Friday, 19 February 1999

Nicholas Cook: Music, Imagination and Culture (1992)

Edition: Clarendon, 1992
Review number: 214

The focus of this work of musical aesthetics is on the difference between normal and musicological listening. (The latter is defined to mean listening with attention focused on particular aspects of the music, usually structural, rather than letting the music flow over you.) There is a third listening mode, with music as a sort of background hum, as muzak in a supermarket, but Cook does not consider this at length.

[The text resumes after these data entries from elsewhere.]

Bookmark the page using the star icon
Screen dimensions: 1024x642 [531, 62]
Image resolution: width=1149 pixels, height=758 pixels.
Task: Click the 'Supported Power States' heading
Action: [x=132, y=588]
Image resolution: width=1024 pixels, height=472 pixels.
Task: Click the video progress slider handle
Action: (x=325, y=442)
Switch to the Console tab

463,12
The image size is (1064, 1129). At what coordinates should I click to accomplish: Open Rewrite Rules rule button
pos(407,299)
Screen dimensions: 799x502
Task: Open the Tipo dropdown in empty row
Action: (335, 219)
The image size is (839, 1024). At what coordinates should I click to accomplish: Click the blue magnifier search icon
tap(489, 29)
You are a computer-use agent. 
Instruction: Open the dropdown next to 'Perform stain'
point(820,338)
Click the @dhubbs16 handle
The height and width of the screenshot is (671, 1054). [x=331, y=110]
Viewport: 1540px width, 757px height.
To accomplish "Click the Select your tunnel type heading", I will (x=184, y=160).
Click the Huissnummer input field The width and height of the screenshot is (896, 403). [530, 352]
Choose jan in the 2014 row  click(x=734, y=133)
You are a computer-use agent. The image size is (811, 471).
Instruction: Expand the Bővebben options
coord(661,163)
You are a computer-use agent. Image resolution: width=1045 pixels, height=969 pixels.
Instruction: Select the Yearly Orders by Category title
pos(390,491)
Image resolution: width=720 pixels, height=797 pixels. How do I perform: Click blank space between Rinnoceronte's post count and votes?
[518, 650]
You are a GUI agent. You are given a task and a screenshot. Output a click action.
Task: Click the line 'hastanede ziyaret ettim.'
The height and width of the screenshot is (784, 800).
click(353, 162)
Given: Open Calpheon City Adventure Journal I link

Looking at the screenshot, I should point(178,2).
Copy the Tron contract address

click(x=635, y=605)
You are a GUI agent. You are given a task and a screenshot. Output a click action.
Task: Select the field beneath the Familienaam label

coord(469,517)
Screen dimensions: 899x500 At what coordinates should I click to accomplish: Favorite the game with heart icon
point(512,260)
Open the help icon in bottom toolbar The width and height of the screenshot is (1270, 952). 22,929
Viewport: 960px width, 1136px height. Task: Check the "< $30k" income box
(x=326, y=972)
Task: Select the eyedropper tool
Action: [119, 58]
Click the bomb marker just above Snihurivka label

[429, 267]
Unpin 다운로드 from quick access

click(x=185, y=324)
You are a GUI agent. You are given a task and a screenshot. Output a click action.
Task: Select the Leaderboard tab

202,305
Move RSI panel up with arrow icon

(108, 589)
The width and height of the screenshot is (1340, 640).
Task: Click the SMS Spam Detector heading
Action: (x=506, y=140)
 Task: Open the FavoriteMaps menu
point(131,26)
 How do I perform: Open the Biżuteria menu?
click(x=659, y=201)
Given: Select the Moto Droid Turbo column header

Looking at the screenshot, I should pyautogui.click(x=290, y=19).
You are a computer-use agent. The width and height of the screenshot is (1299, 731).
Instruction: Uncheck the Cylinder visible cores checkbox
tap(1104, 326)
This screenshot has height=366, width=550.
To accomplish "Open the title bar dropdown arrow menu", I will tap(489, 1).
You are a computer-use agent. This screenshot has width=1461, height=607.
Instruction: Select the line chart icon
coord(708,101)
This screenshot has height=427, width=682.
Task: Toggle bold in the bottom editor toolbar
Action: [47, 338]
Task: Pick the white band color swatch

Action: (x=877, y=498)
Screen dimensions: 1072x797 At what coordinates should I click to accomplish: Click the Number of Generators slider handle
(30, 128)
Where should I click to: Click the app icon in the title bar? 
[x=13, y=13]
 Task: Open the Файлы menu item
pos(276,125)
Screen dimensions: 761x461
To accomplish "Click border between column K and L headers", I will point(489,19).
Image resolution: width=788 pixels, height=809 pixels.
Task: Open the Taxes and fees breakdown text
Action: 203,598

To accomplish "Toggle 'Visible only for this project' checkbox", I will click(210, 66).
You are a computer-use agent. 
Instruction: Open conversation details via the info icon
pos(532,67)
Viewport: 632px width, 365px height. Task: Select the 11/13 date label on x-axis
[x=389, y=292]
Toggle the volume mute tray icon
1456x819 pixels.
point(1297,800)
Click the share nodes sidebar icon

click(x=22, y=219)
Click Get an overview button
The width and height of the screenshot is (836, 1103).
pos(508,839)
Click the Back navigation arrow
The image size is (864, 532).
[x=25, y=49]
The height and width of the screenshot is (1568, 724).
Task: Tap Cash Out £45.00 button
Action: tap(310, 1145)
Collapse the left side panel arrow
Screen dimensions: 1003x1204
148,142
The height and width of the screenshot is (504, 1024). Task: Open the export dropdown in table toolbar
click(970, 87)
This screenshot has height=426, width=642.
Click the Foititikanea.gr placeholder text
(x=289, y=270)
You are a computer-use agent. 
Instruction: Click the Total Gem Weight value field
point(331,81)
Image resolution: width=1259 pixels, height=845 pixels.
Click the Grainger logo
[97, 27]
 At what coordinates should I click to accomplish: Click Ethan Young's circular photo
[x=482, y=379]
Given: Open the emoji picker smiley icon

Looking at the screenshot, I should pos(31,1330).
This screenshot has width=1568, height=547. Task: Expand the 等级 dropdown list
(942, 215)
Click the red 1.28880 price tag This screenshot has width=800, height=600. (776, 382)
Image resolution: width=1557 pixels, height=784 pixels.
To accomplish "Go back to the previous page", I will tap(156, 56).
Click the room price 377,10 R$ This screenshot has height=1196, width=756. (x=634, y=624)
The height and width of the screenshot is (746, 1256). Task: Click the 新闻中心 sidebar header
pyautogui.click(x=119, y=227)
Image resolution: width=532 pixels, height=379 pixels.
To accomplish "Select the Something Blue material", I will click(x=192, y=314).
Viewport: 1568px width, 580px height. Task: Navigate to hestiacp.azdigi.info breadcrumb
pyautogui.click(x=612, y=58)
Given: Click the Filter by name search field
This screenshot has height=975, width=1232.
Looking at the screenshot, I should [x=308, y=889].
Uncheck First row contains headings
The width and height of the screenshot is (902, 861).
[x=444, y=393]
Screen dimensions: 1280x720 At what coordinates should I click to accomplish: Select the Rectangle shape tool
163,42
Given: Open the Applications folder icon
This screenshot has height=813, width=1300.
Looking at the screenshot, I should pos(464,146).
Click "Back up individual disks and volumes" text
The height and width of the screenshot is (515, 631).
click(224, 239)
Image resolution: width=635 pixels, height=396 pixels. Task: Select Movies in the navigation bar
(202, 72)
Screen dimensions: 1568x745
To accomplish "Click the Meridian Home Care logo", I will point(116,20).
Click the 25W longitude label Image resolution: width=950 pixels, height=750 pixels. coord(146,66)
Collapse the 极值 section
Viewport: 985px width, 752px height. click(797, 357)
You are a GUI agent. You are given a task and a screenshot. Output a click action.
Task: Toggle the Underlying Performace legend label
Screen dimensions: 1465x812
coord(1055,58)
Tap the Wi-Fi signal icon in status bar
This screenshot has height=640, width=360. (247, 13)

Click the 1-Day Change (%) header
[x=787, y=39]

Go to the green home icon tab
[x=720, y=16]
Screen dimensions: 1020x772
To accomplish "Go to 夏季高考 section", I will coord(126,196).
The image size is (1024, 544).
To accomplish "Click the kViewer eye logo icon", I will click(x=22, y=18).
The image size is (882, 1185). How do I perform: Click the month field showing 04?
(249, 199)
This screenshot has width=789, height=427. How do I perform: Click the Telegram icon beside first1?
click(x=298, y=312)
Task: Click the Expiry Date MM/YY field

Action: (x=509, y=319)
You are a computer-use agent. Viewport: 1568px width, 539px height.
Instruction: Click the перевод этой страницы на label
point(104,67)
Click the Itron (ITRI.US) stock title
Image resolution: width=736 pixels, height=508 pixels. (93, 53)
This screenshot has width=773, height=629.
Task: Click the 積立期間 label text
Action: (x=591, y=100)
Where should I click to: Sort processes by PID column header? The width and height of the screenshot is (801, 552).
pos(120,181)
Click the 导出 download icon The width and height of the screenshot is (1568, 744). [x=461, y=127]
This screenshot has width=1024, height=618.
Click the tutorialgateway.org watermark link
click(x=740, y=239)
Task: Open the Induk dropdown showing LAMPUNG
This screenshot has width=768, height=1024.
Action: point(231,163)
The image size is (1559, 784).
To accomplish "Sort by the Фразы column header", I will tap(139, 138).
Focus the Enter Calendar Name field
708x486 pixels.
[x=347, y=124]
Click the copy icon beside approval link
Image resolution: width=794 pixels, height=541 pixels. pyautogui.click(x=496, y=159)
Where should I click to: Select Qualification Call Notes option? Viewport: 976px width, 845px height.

Part of the problem with any attempt to understand these types of listening is that the characteristics of normal listening are remarkably hard to determine: just to be told we are taking part in an experiment will change the level of attention that we pay to a piece of music played to us. This is possible to check by experiment, to some extent: Cook relates an experiment where music students were played parts of movements from works in sonata form, and were then asked to say at which point in the form they stopped. When they were not told in advance what they were to be asked, they only performed as well as they would have done if they had been guessing. Given a second try, they answered perfectly. Even though they knew in advance that they would be asked about the music, they had not taken in the structure until they knew the particular type of question they were going to be asked. (This refutes a commonly held view in musical philosophy, which basically says that the difference between the two types of listening considered here is to do with the musical education of the listener - you have to know how to listen properly to get the most out of music.)

All of this, while interesting, says more about how we listen when we're listening abnormally. In the end, this is a book which doesn't answer the questions it raises; instead, it clears away some of the standard, old fashioned ideas about how we listen to music. The field is open for new paradigms to be suggested.